*AIM OF THE EXERCISE*:
Would you restate, word for word, only the lines starting at the one with "The width and height of the screenshot is (1226, 680)." and ending with the final line of the entries below? Pictures stay out.

*DATA SUPPLIED*:
BEGIN
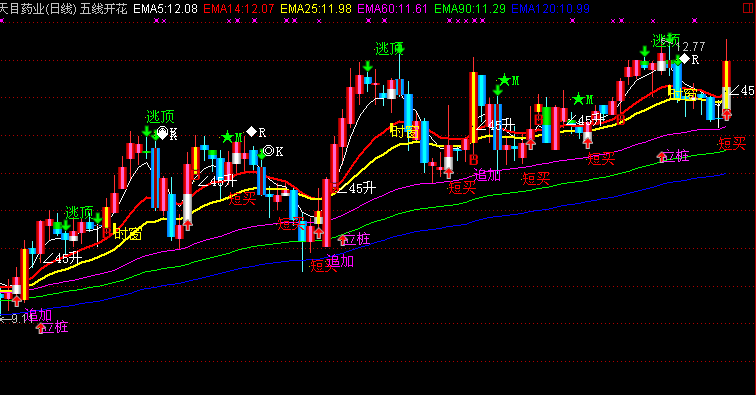Select the blue EMA120:10.99 indicator label
The image size is (756, 395).
[x=550, y=9]
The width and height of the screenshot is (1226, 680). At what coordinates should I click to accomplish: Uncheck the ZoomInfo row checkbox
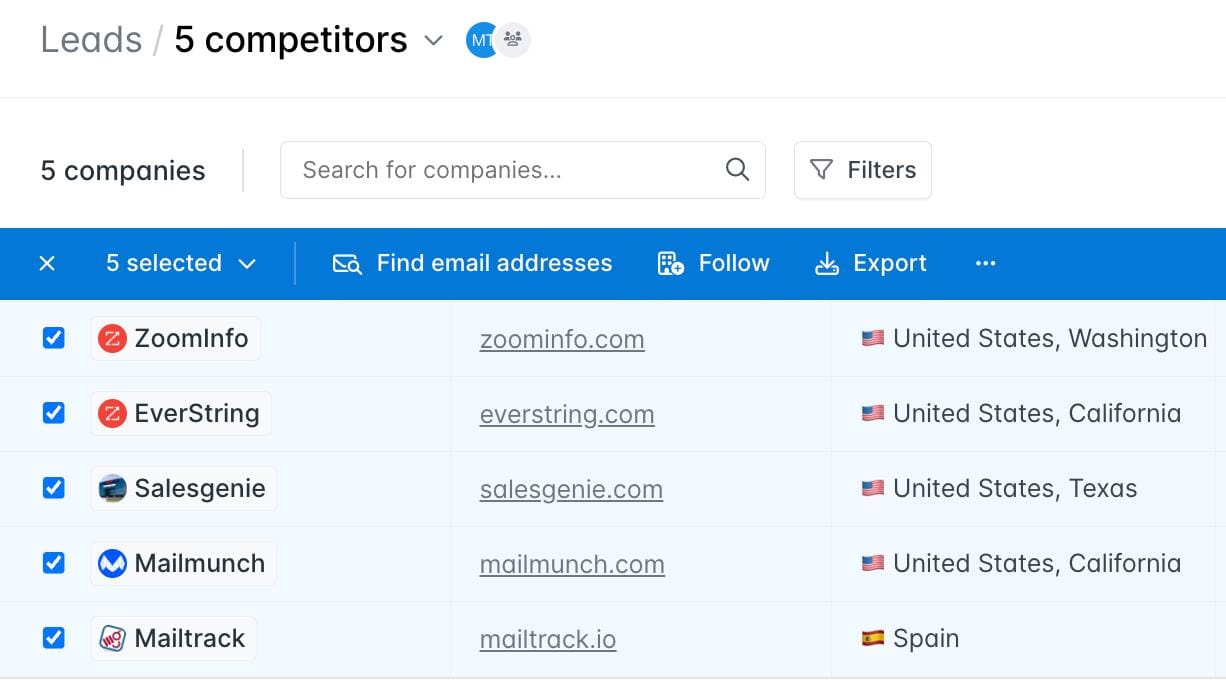coord(54,338)
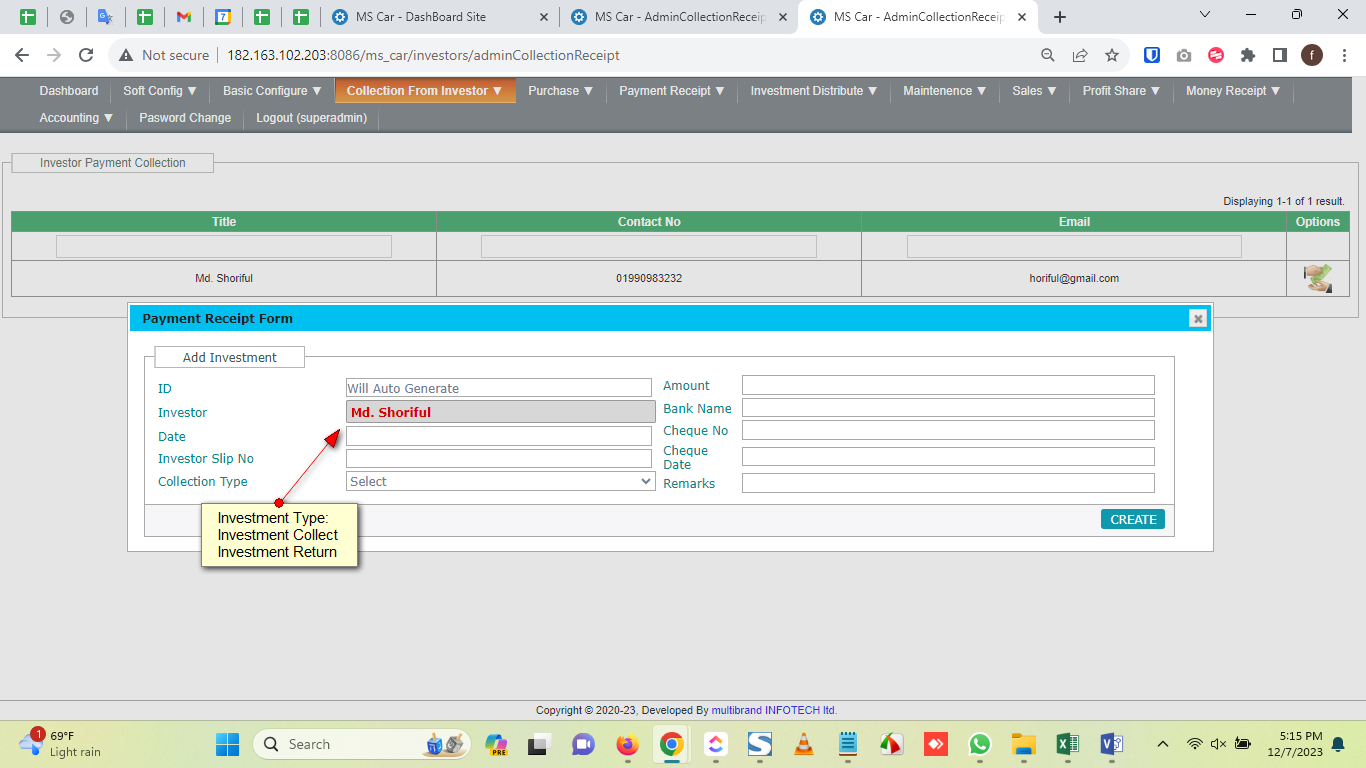1366x768 pixels.
Task: Bookmark this page with the star icon
Action: click(x=1111, y=55)
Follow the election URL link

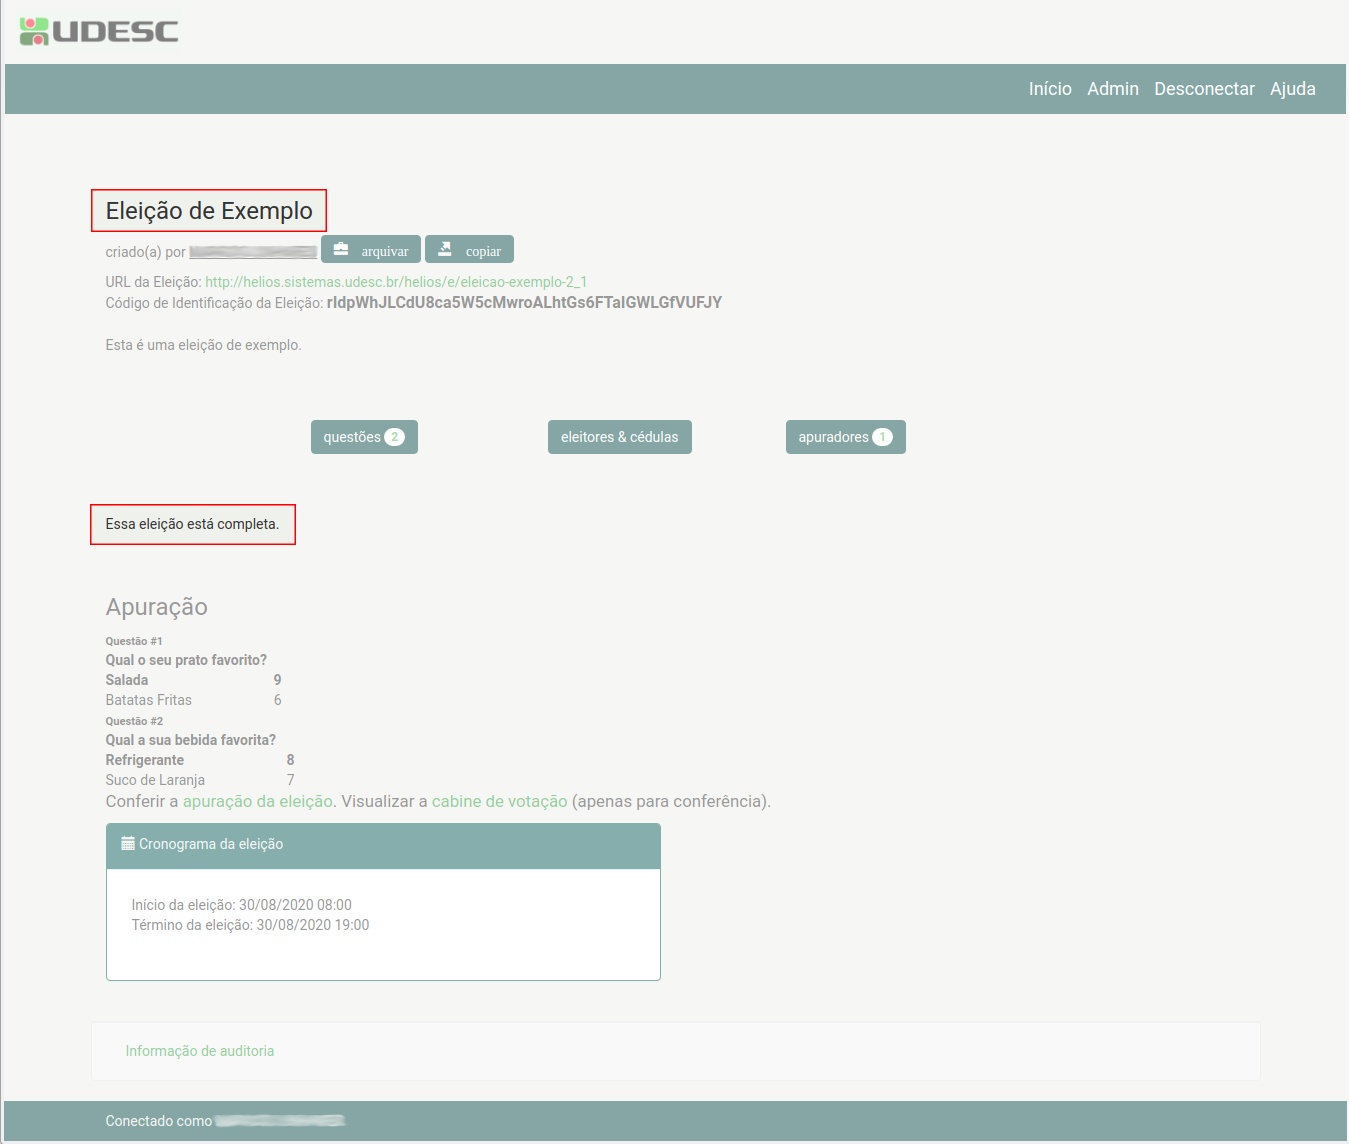396,282
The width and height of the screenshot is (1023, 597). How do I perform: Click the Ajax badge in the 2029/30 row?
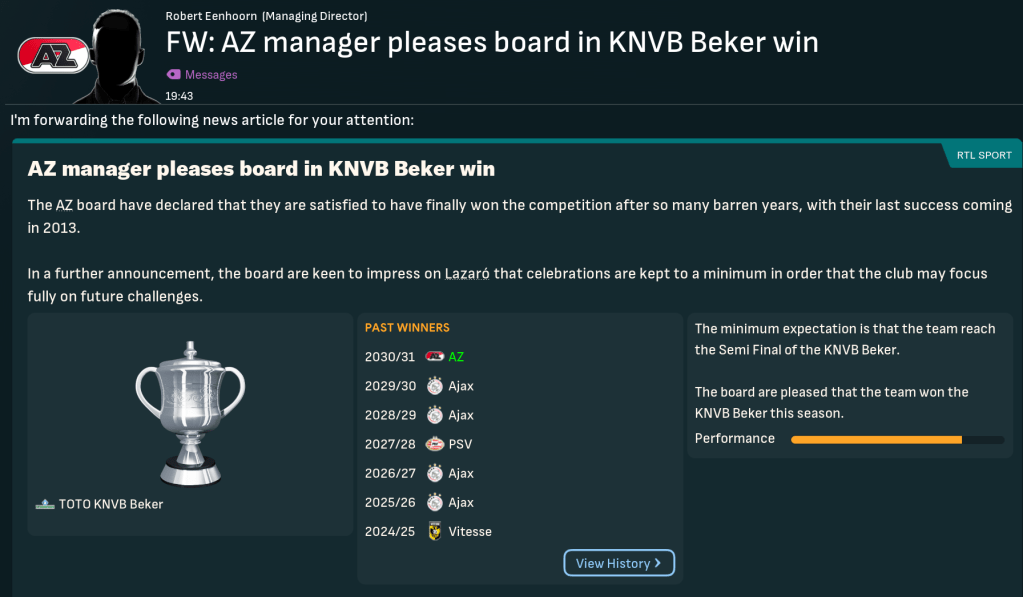[x=434, y=386]
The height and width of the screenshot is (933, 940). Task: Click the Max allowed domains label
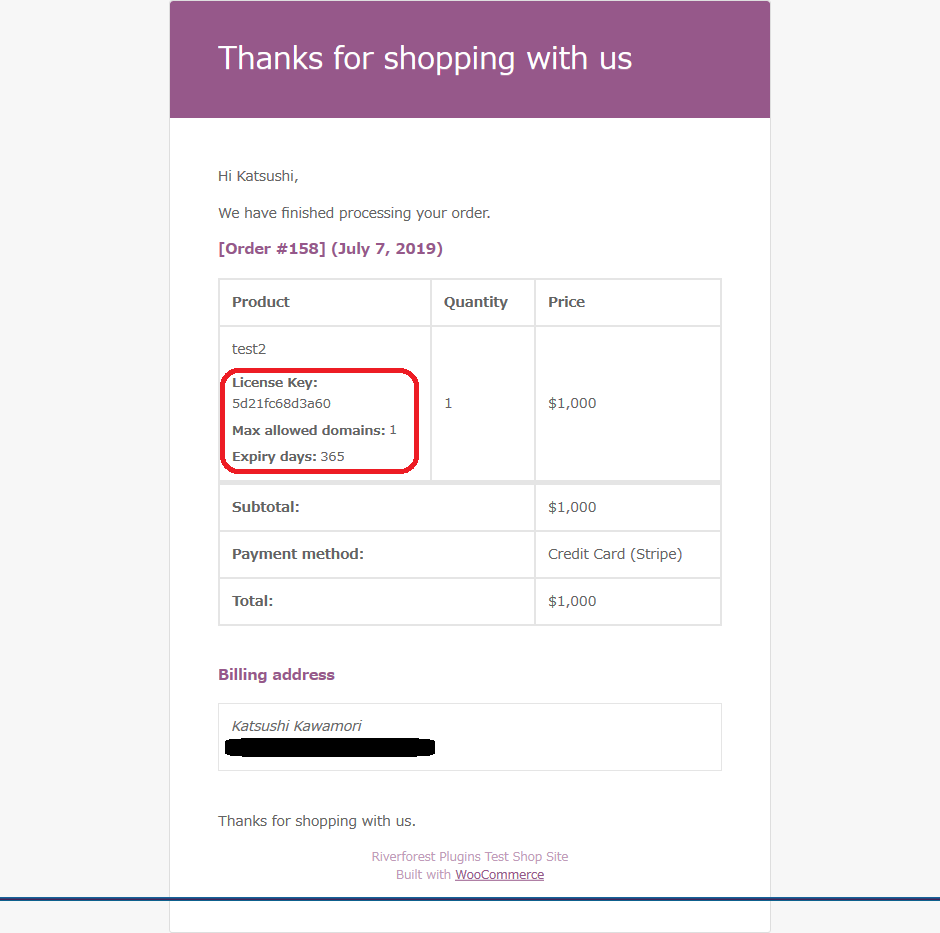tap(308, 430)
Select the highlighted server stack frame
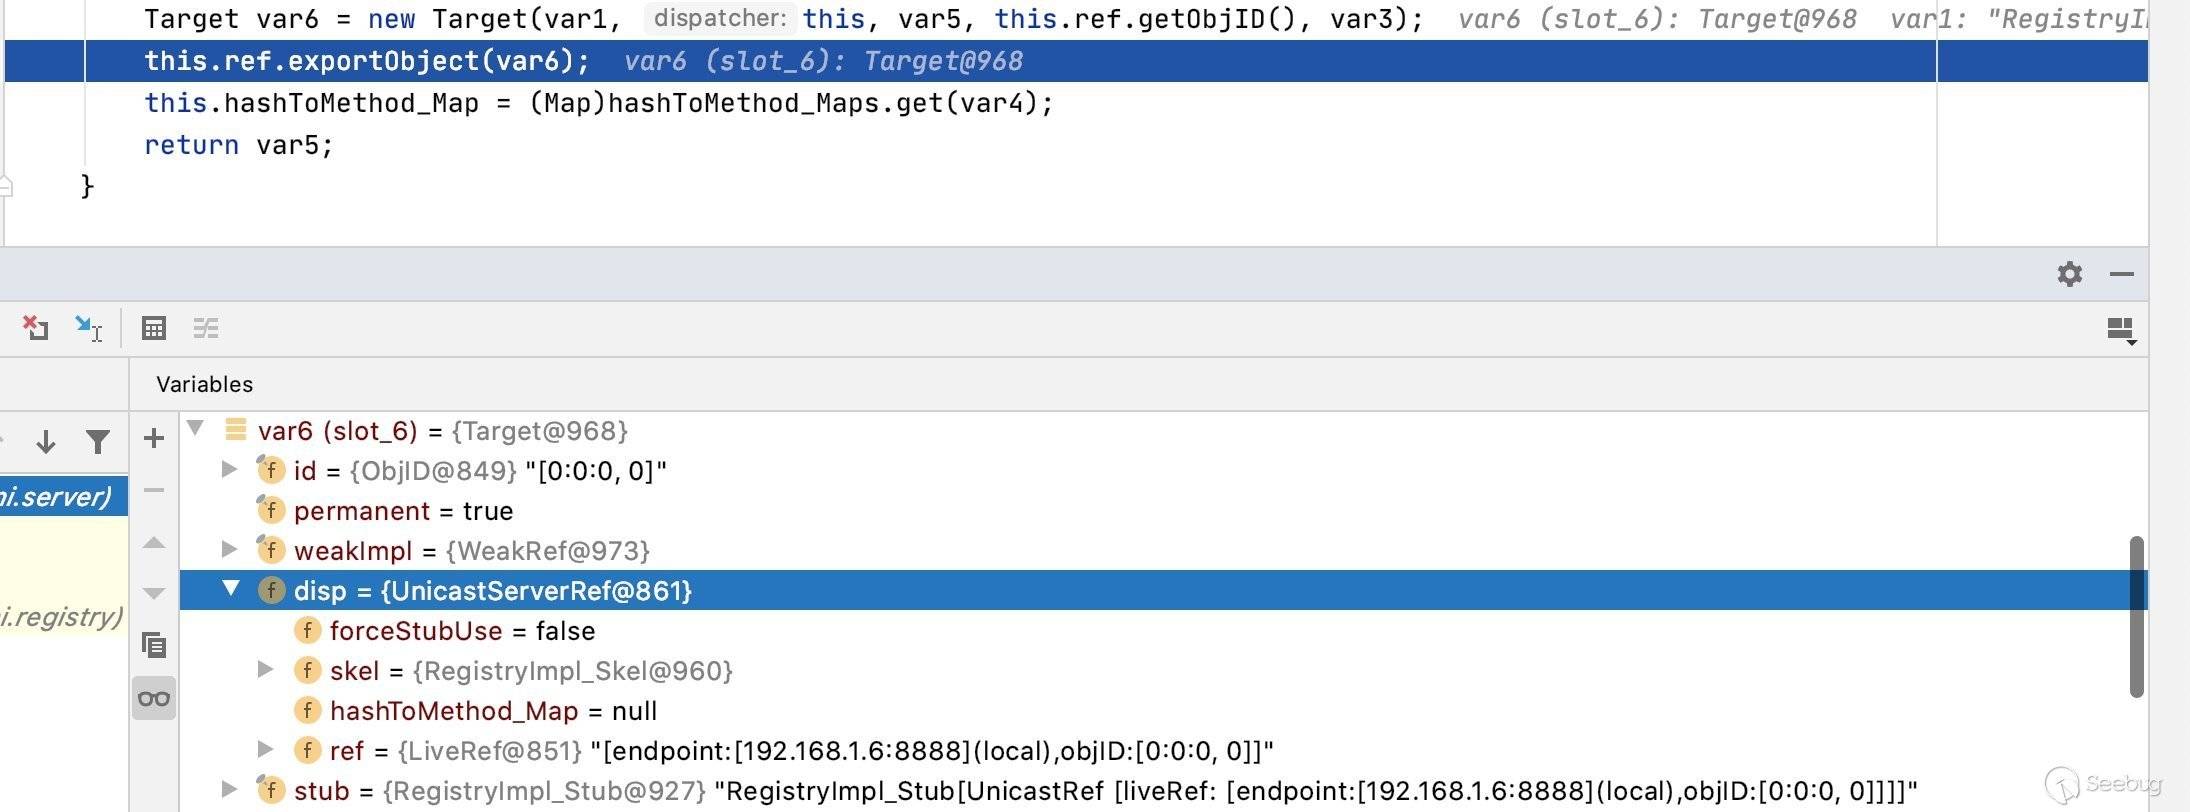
END
*EXPECTED OUTPUT*:
The width and height of the screenshot is (1226, 680). At what coordinates should I click to accomplish: Uncheck the ZoomInfo row checkbox
coord(54,338)
1366x768 pixels.
Task: Bookmark this page with the star icon
Action: click(x=1111, y=55)
Follow the election URL link

396,282
The width and height of the screenshot is (1023, 597). How do I perform: Click the Ajax badge in the 2029/30 row?
[x=434, y=386]
The height and width of the screenshot is (933, 940). Task: Click the Max allowed domains label
tap(308, 430)
Select the highlighted server stack frame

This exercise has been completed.